Fairchild swung out his hands and turned away from her, talking loudly to the wall. “Damn it, Edith, we have to use Occam’s razor! We can’t multiply our hypotheses until we avoid stepping on cracks for fear of killing our mothers. We’re rational beings! Kamon has that advantage over us—he is not acting rationally. He’s on a Venging, like a goddamned berserker, and he’s got a faster, better armed ship. We’re doomed! What should we do, bare our breast to him and shout ‘mea culpa?’”
Edith shook her head. “I don’t know. I just feel so lost.”
Fairchild shivered. His teeth clicked together and he wrapped his arms around himself. “You’re not alone. I’m petrified. We’re about to do something no one else has ever done.”
“Except Aighors,” Edith reminded him. “And they’ve always been prepared for it.”
“He won’t let us dock with him, he’s turning toward the singularities—there’s nothing more I can do,” Anna said. “He’s choosing suicide rather than death at Kamon’s hands. Or is he up to something else?”
“I can offer no explanation, madame. Either something has malfunctioned or they have gone insane.”

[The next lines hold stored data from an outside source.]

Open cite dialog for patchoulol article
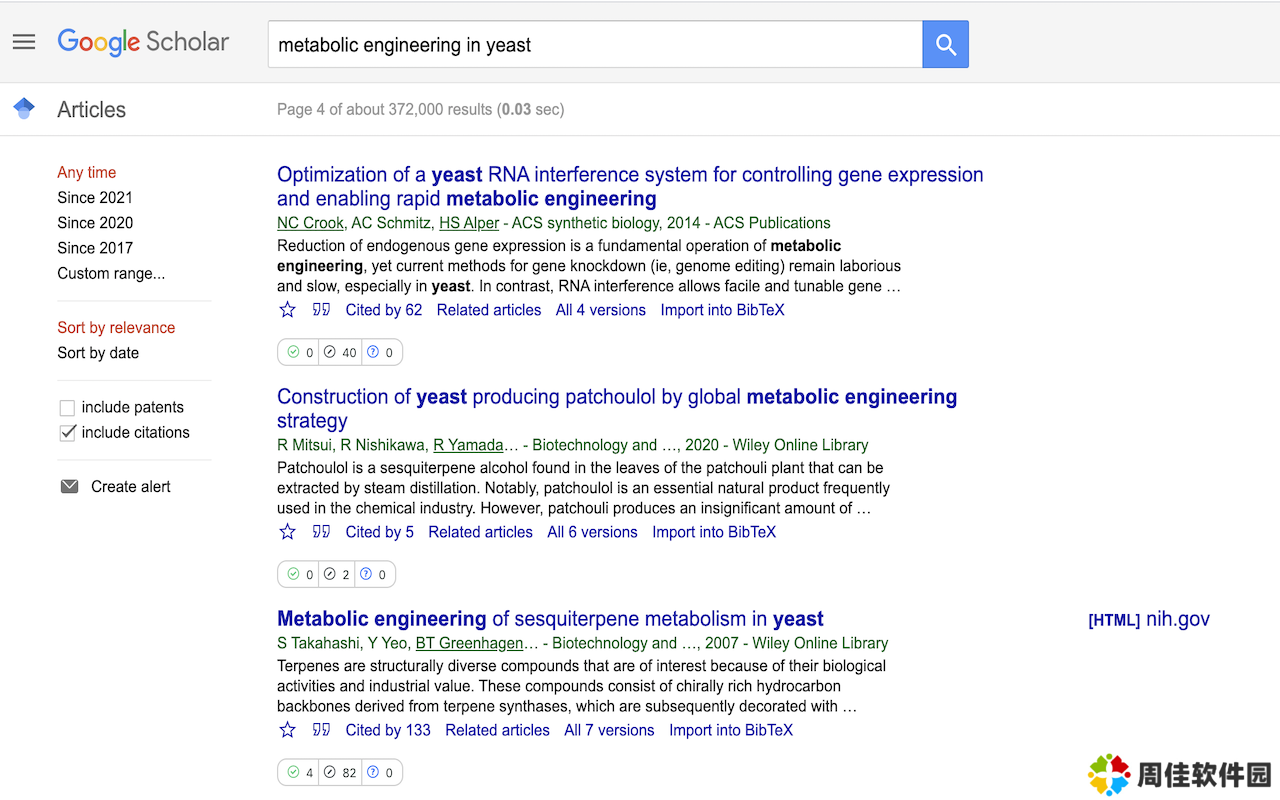 click(x=321, y=532)
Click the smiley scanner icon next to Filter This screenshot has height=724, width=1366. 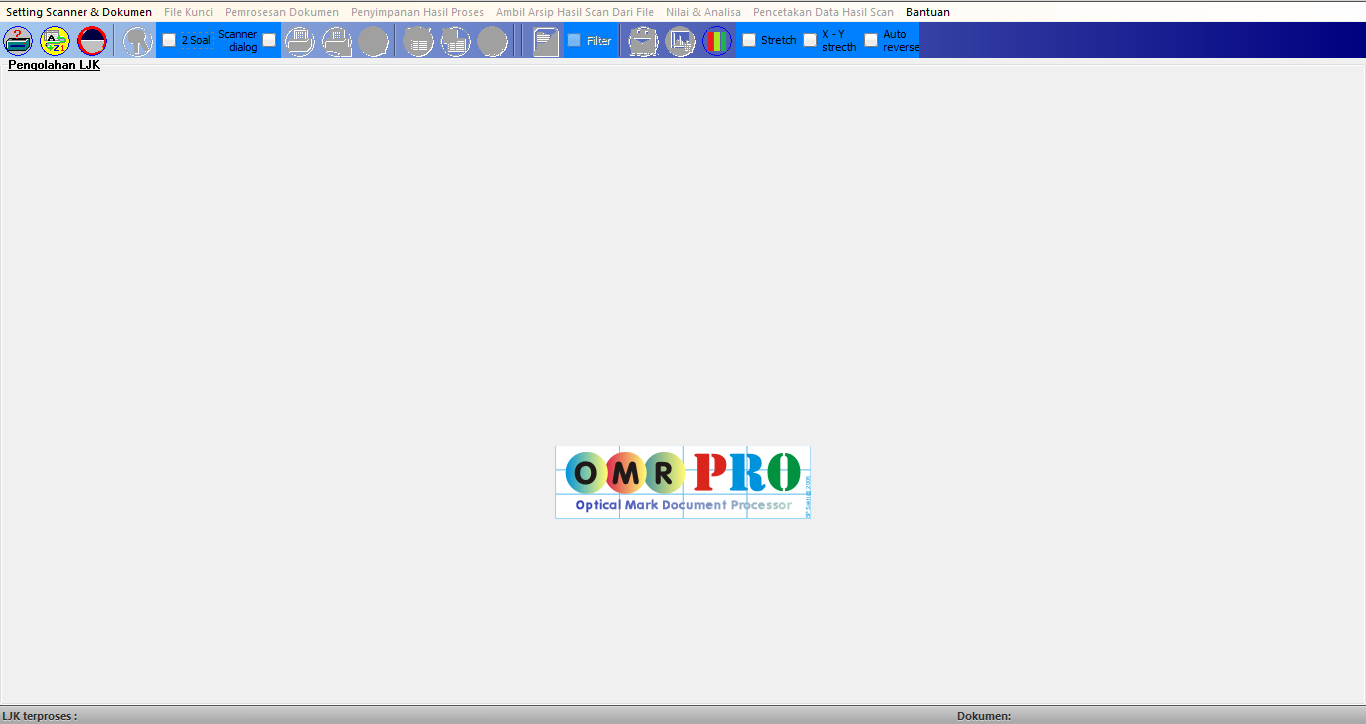tap(643, 41)
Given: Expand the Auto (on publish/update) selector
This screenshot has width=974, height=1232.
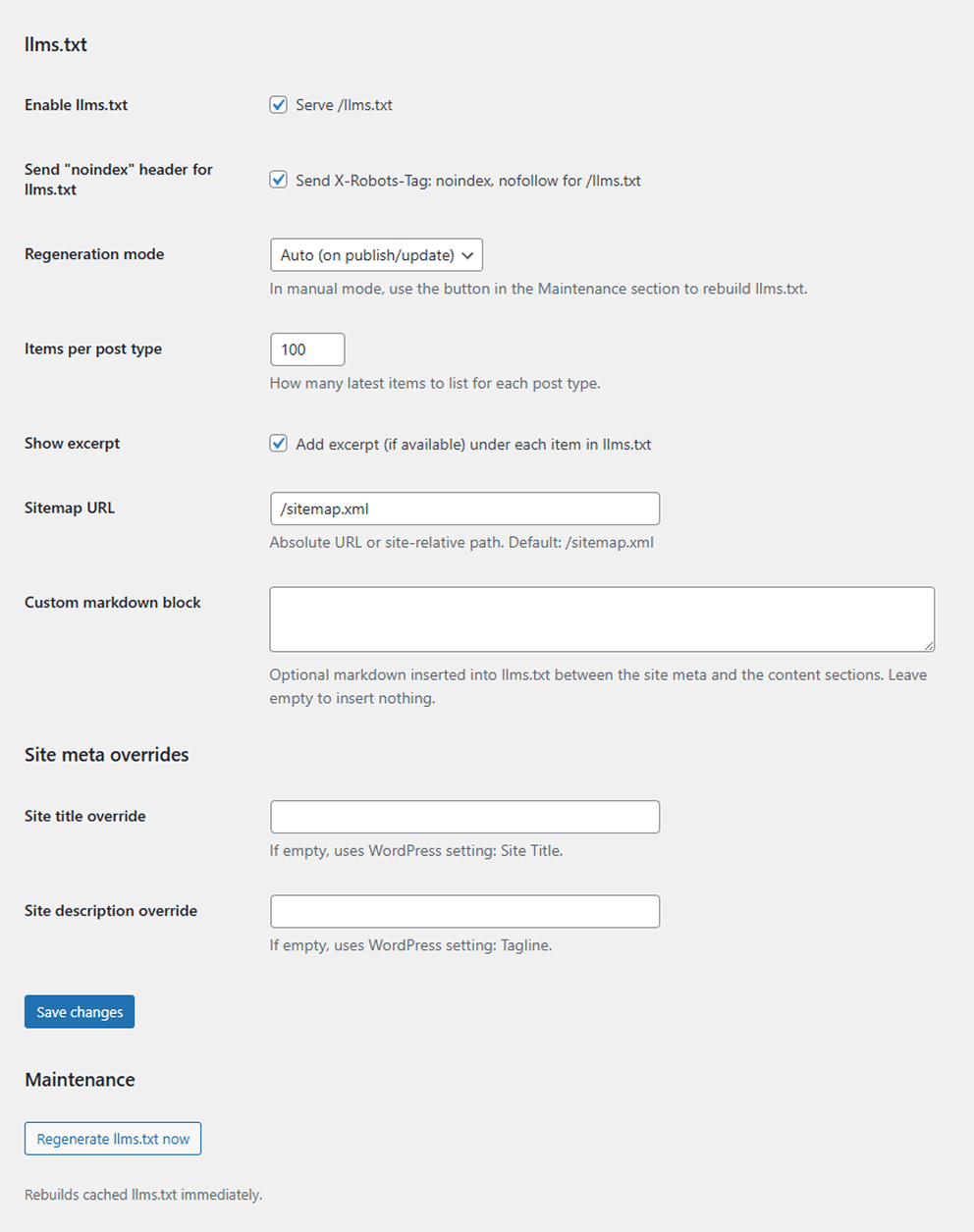Looking at the screenshot, I should tap(376, 254).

“I hate Kondrashef,” Anna said quietly. “He has always been right, has always given advice I could never follow—and he’s always been so damned, irrefutably correct. But I’ve got to follow my own wyrd.” She sighed and leaned back in her chair. “Can they receive any messages now?”
“They are in the cloud. There’s too much interference.”
“Veer off. Circle to the opposite side of the nebula and see if anything emerges on that end. I’ve met Fairchild’s captain—he’s a brilliant man. He may have more up his sleeve than we can know.”